Data entries:
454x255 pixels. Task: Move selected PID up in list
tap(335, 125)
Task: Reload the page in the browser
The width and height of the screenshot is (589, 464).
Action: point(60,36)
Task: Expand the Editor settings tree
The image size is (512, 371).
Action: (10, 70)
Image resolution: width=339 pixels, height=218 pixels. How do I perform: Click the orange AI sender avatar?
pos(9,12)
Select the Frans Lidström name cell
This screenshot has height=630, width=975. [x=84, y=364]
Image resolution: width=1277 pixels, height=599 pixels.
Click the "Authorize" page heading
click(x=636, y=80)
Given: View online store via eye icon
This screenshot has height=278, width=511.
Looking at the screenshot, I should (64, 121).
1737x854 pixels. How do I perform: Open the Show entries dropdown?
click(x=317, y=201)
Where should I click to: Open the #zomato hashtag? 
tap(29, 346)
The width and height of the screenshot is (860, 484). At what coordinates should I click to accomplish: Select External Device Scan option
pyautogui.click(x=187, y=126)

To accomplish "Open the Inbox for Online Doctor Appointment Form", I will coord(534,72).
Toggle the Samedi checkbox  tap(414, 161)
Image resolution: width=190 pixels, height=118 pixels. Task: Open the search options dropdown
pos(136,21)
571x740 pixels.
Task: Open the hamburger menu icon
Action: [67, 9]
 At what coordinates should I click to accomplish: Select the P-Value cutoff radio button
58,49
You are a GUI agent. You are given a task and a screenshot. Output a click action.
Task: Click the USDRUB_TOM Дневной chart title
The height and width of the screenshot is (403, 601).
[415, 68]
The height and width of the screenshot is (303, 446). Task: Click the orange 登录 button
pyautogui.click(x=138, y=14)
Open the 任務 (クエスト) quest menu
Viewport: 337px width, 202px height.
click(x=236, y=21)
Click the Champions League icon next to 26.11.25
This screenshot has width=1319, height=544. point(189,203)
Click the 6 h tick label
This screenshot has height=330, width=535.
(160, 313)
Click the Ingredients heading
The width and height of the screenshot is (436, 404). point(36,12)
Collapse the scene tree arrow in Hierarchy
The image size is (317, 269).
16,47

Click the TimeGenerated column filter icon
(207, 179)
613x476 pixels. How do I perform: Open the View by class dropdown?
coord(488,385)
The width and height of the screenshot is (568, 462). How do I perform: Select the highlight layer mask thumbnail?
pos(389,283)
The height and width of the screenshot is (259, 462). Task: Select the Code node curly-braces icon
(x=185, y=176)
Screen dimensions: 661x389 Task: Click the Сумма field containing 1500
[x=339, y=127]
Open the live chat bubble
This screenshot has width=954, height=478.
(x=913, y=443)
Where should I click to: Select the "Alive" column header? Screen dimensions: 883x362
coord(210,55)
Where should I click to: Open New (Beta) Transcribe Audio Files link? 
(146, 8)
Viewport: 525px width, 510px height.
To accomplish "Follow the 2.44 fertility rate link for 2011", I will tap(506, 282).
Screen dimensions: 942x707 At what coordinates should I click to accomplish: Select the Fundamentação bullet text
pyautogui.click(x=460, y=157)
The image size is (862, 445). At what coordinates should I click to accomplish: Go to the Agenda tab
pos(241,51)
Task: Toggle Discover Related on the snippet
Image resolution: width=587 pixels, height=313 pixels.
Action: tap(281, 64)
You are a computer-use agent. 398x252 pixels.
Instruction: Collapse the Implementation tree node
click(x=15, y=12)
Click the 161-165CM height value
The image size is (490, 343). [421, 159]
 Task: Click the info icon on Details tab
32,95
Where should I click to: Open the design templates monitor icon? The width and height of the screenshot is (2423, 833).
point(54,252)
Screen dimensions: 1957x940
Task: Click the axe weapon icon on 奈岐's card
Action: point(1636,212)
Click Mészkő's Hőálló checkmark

Instructions to follow: When you copy the data, keep every line word for word.

Answer to the exercise:
454x255 pixels. Task: Move selected PID up in list
tap(335, 125)
Task: Reload the page in the browser
The width and height of the screenshot is (589, 464).
Action: point(60,36)
Task: Expand the Editor settings tree
The image size is (512, 371).
Action: (10, 70)
Image resolution: width=339 pixels, height=218 pixels. How do I perform: Click the orange AI sender avatar?
pos(9,12)
Select the Frans Lidström name cell
This screenshot has height=630, width=975. [x=84, y=364]
Image resolution: width=1277 pixels, height=599 pixels.
Click the "Authorize" page heading
click(x=636, y=80)
Given: View online store via eye icon
This screenshot has height=278, width=511.
Looking at the screenshot, I should (64, 121).
1737x854 pixels. How do I perform: Open the Show entries dropdown?
click(x=317, y=201)
Where should I click to: Open the #zomato hashtag? 
tap(29, 346)
The width and height of the screenshot is (860, 484). At what coordinates should I click to accomplish: Select External Device Scan option
pyautogui.click(x=187, y=126)

To accomplish "Open the Inbox for Online Doctor Appointment Form", I will coord(534,72).
Toggle the Samedi checkbox  tap(414, 161)
Image resolution: width=190 pixels, height=118 pixels. Task: Open the search options dropdown
pos(136,21)
571x740 pixels.
Task: Open the hamburger menu icon
Action: [67, 9]
 At what coordinates should I click to accomplish: Select the P-Value cutoff radio button
58,49
You are a GUI agent. You are given a task and a screenshot. Output a click action.
Task: Click the USDRUB_TOM Дневной chart title
The height and width of the screenshot is (403, 601).
[415, 68]
The height and width of the screenshot is (303, 446). Task: Click the orange 登录 button
pyautogui.click(x=138, y=14)
Open the 任務 (クエスト) quest menu
Viewport: 337px width, 202px height.
click(x=236, y=21)
Click the Champions League icon next to 26.11.25
This screenshot has width=1319, height=544. point(189,203)
Click the 6 h tick label
This screenshot has height=330, width=535.
(160, 313)
Click the Ingredients heading
The width and height of the screenshot is (436, 404). point(36,12)
Collapse the scene tree arrow in Hierarchy
The image size is (317, 269).
16,47

Click the TimeGenerated column filter icon
(207, 179)
613x476 pixels. How do I perform: Open the View by class dropdown?
coord(488,385)
The width and height of the screenshot is (568, 462). How do I perform: Select the highlight layer mask thumbnail?
pos(389,283)
The height and width of the screenshot is (259, 462). Task: Select the Code node curly-braces icon
(x=185, y=176)
Screen dimensions: 661x389 Task: Click the Сумма field containing 1500
[x=339, y=127]
Open the live chat bubble
This screenshot has width=954, height=478.
(x=913, y=443)
Where should I click to: Select the "Alive" column header? Screen dimensions: 883x362
coord(210,55)
Where should I click to: Open New (Beta) Transcribe Audio Files link? 
(146, 8)
Viewport: 525px width, 510px height.
To accomplish "Follow the 2.44 fertility rate link for 2011", I will tap(506, 282).
Screen dimensions: 942x707 At what coordinates should I click to accomplish: Select the Fundamentação bullet text
pyautogui.click(x=460, y=157)
The image size is (862, 445). At what coordinates should I click to accomplish: Go to the Agenda tab
pos(241,51)
Task: Toggle Discover Related on the snippet
Image resolution: width=587 pixels, height=313 pixels.
Action: tap(281, 64)
You are a computer-use agent. 398x252 pixels.
Instruction: Collapse the Implementation tree node
click(x=15, y=12)
Click the 161-165CM height value
The image size is (490, 343). [421, 159]
 Task: Click the info icon on Details tab
32,95
Where should I click to: Open the design templates monitor icon? The width and height of the screenshot is (2423, 833).
point(54,252)
Screen dimensions: 1957x940
Task: Click the axe weapon icon on 奈岐's card
Action: point(1636,212)
Click Mészkő's Hőálló checkmark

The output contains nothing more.